---------- Data shown ----------
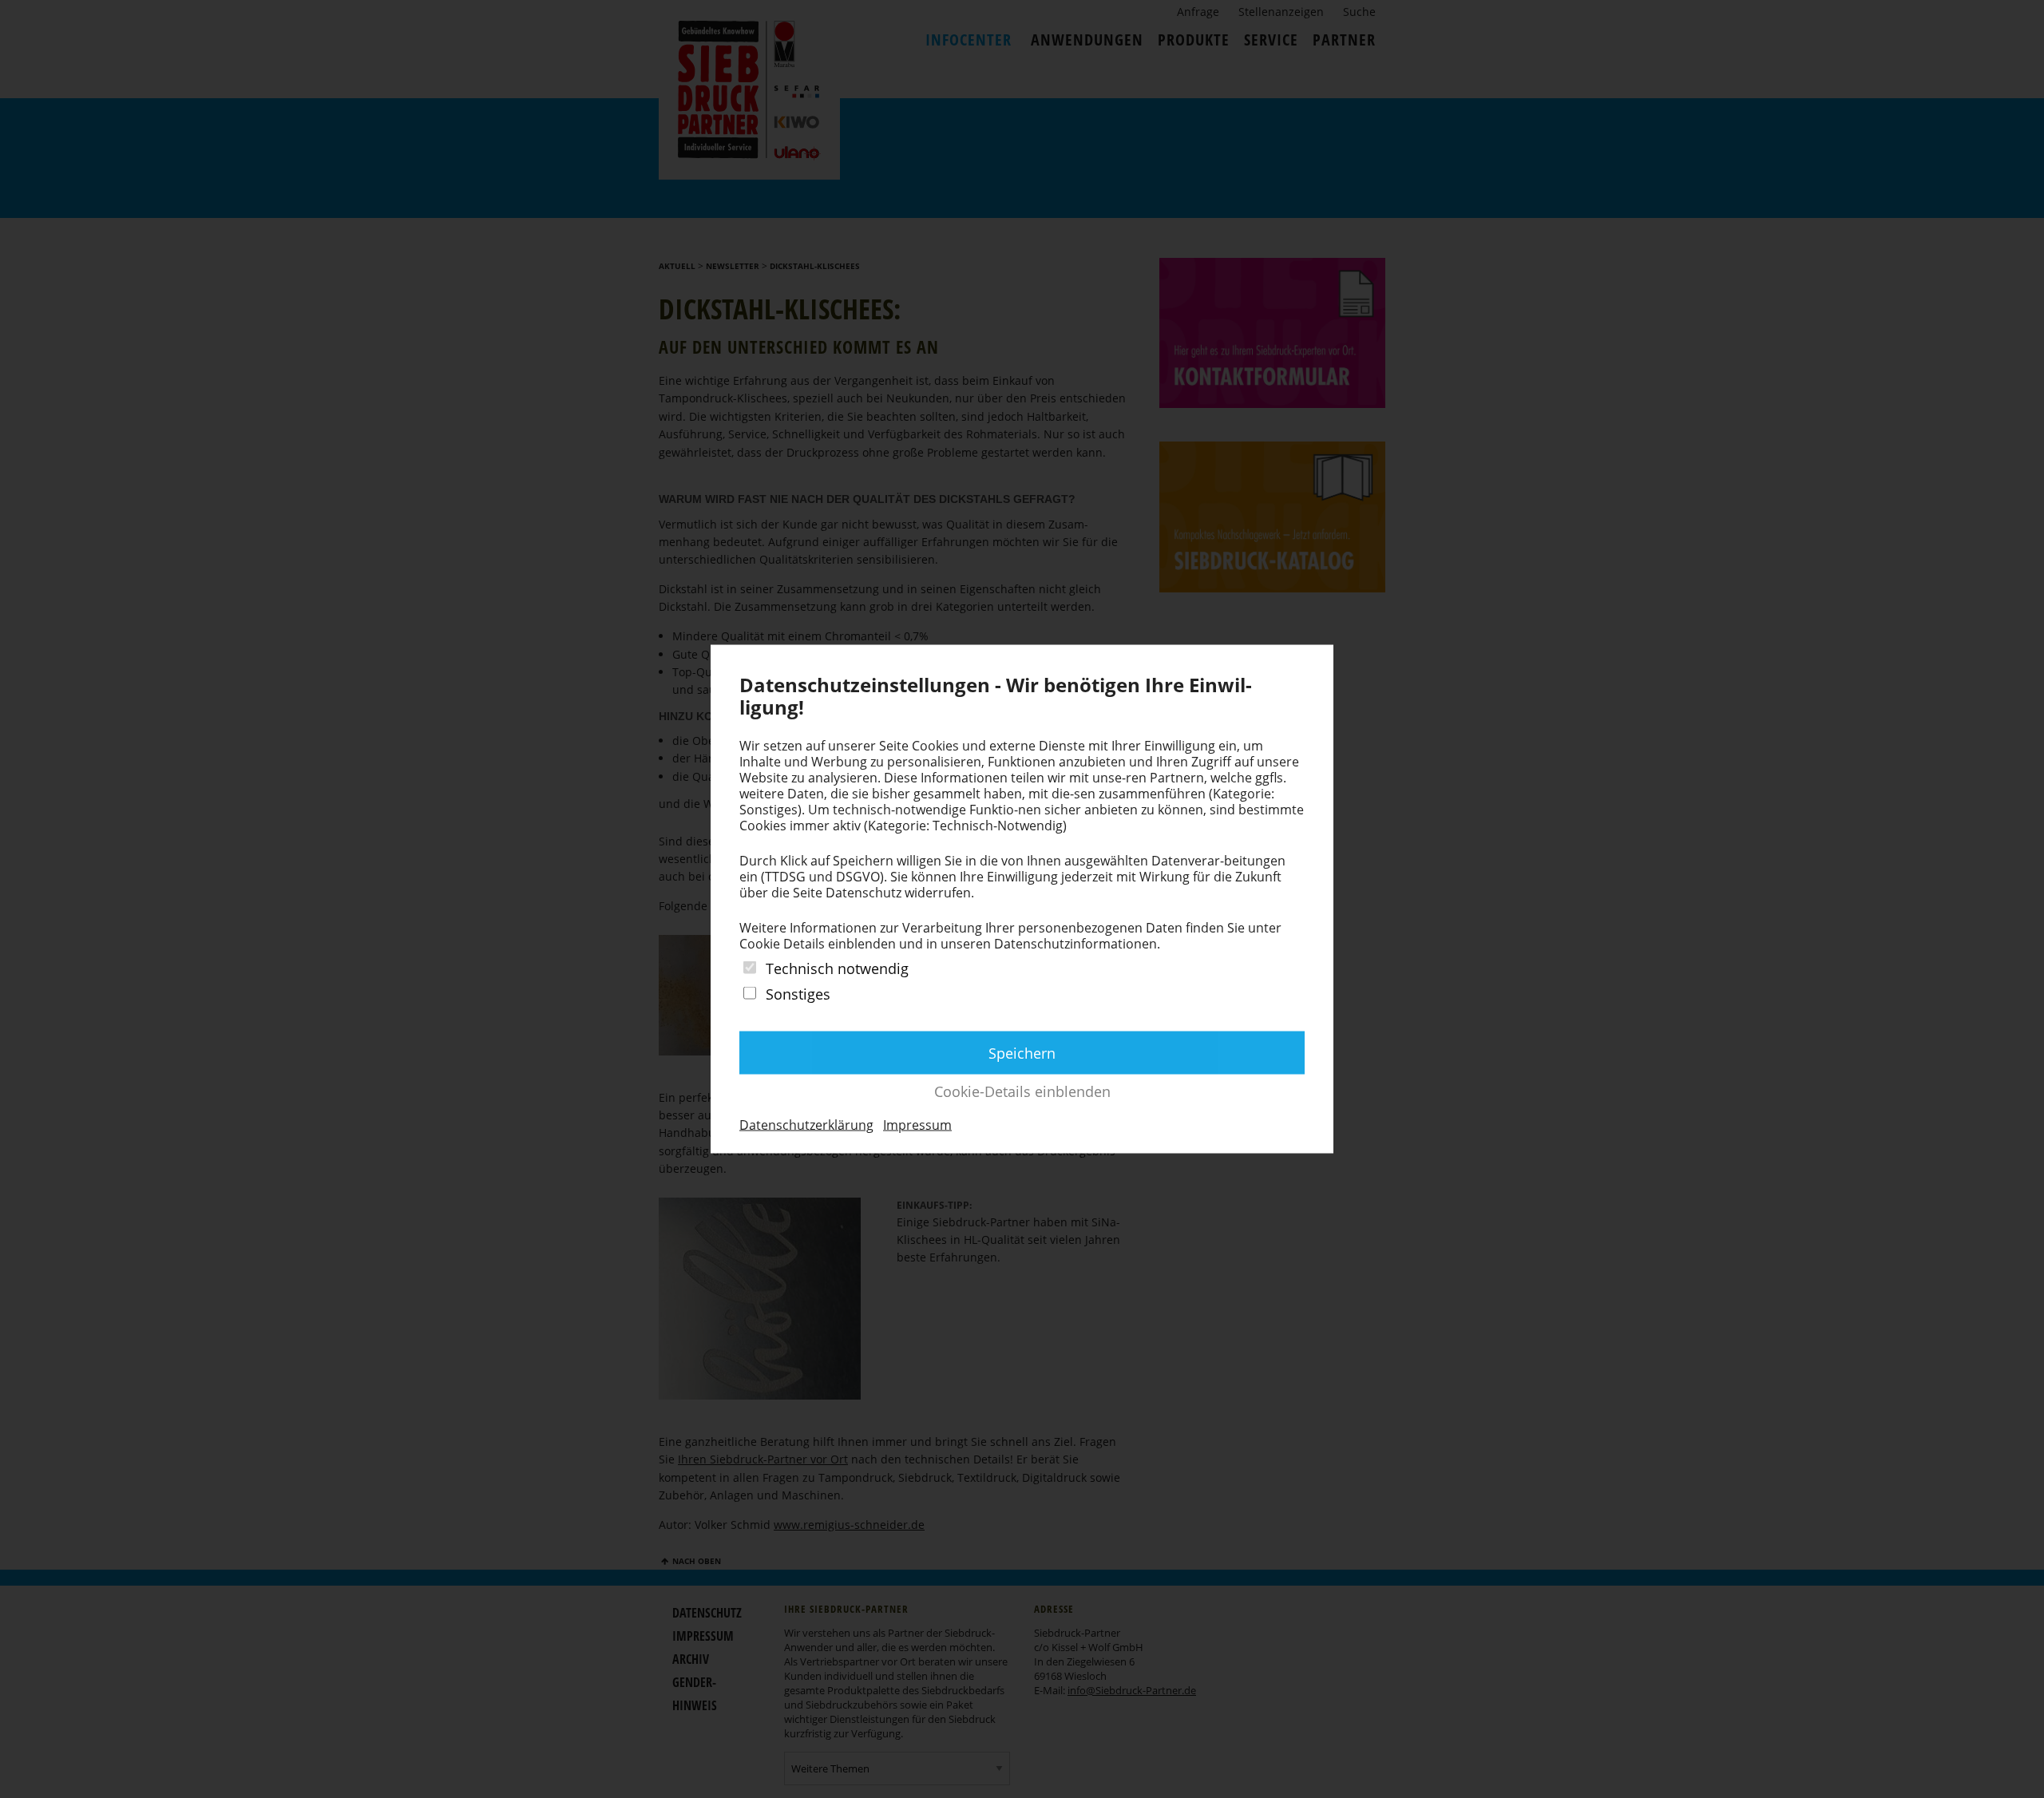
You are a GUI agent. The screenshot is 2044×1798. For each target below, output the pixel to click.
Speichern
----------
---------- Data shown ----------
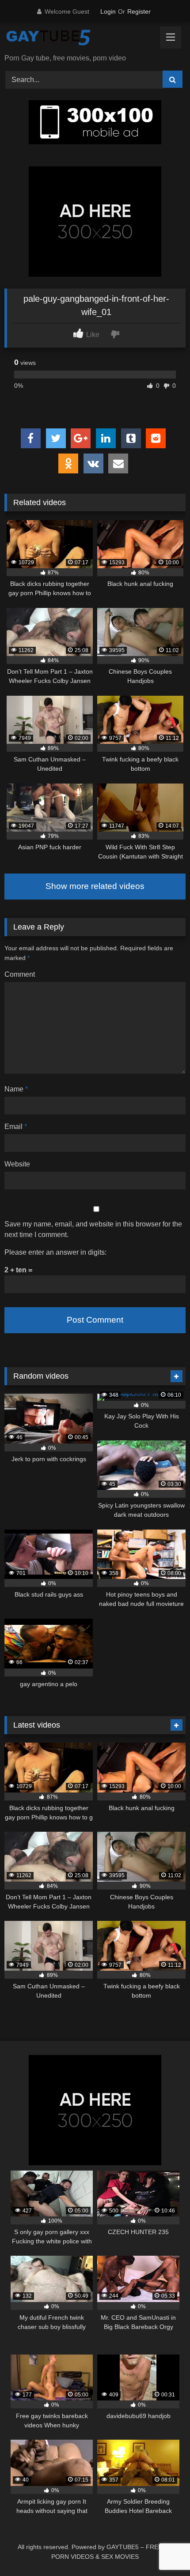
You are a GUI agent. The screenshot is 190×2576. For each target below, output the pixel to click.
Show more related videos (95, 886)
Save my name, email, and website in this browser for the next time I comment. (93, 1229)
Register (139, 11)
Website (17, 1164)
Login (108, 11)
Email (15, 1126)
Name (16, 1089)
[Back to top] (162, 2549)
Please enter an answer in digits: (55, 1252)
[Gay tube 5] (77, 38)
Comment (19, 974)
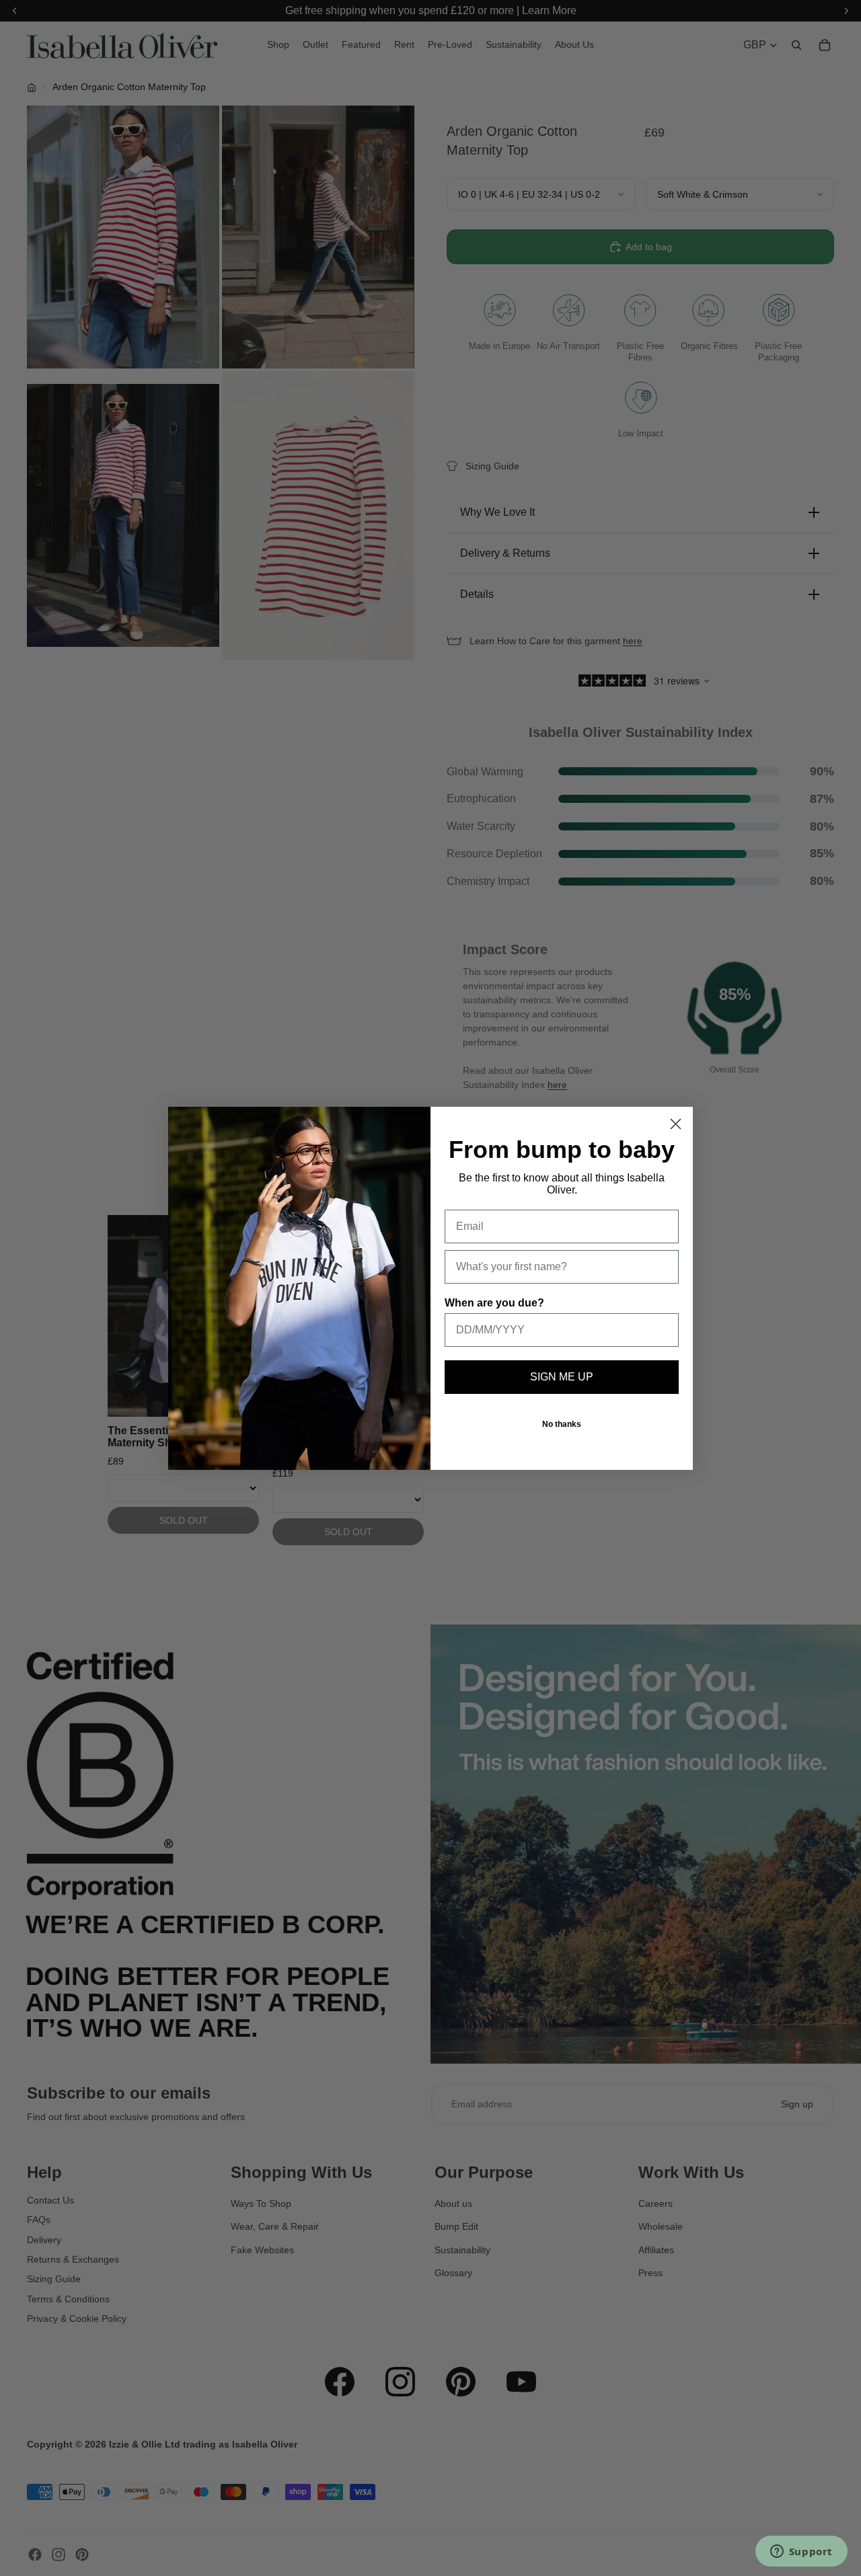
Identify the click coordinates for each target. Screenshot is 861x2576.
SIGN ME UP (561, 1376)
----------
If a line in the data above holds the word "pixel", count it; give only the total.

Expected answer ▸ 2